What is a Time Series & How can we Model it?

Image by Oğuzhan Kıran

This article will cover what is a time series, what does it mean for a time series to be stationary, and how could an autoregressive process or moving average process be used to model the time series.

Before starting this article, I would like to mention the Cambridge notes from here form the foundation of this content.

What is a Time Series?

In short, time series is area of statistics which focuses on describing a set of data points which are collected on regular intervals by fitting low-dimensional models and making forecasts.

Any time series data can be broken down into 4 components:

Trend $(T_{t})$: The long term movements of the mean.
Seasonal effects $(I_{t})$: Calendar based fluctuations.
Cycles $(C_{t})$: Cyclical fluctuations.
Residuals $(E_{t})$: The random fluctuations.

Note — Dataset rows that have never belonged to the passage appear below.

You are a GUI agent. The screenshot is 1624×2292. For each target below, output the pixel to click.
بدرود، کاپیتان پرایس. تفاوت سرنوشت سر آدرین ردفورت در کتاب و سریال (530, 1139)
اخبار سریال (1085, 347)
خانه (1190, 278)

Using these 4 components, any time series sample $X_{t}$ can be decomposed into these 4 components either additively or multiplicatively:

$$X_{t} = T_{t} + I_{t} + C_{t} + E_{t},$$$$X_{t} = T_{t} \cdot I_{t} \cdot C_{t} \cdot E_{t}.$$

The distribution of a sequence of time series $(X_{t}, \dots, X_{t+k})$ can take many forms with some examples including:

Normal Distribution: The samples could follow a normal distribution where most data is concentrated around the mean and has fewer points on the tail.
Skewed Distribution: The time series exhibits skewness where the distribution is skewed to the left or right and so the data is not symmetric around the mean.
Heavy-Tailed: Here the time series has a greater number of outliers.
Discrete Distribution: In this example, the time series could only take discrete values.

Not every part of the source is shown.